> _TAREFA A_: Copie sem mudar nada as linhas dos registros que vão da linha com "The image size" até a linha com "[x=997, y=168]", incluindo as duas.

> _TEXTO PARA LEITURA_:
==================================================
A
envergonhada (mas voraz) privatização sob Lula 3
Prossegue,
com impulso do ministério da Fazenda, a submissão ao poder dos rentistas. Por
um lado, restringe-se o investimento público. Por outro, centenas de
“concessões”, PPPs e PPIs entregam a interesses privados o grosso da
infraestrutura do país — e até mesmo escolas e presídios...
A
política de austericídio que vem sendo praticada há algumas décadas em nosso
país pelos sucessivos governos que administraram o Palácio do Planalto tem
provocado um conjunto nefasto de consequências. Isso ocorre em termos do
aprofundamento das condições de vidada maioria da população, quer seja em
termos econômicos ou em termos sociais. A combinação perversa de política
monetária arrochada com austeridade fiscal rigorosa provoca a redução da
capacidade de realização de despesas primárias por parte do Estado e o aumento
extraordinário dos gastos financeiros com o pagamento de juros da dívida
pública.
==================================================
> _REGISTROS DO EXERCÍCIO_:

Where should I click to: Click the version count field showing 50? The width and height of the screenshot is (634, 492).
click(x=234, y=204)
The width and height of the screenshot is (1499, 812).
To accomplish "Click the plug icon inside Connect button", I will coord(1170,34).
==================================================
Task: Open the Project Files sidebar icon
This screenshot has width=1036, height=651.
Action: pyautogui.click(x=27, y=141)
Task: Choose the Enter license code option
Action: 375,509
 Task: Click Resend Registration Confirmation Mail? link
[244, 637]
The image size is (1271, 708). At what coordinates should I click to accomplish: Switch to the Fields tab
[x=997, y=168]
==================================================
> _TAREFA B_: No texto sobre a privatização no governo Lula 3, quais são todos os meios citados para entregar a infraestrutura do país a interesses privados?

> _RESOLUÇÃO A_:
The image size is (1271, 708). At what coordinates should I click to accomplish: Switch to the Fields tab
[x=997, y=168]

> _RESOLUÇÃO B_:
- concessões
- PPPs
- PPIs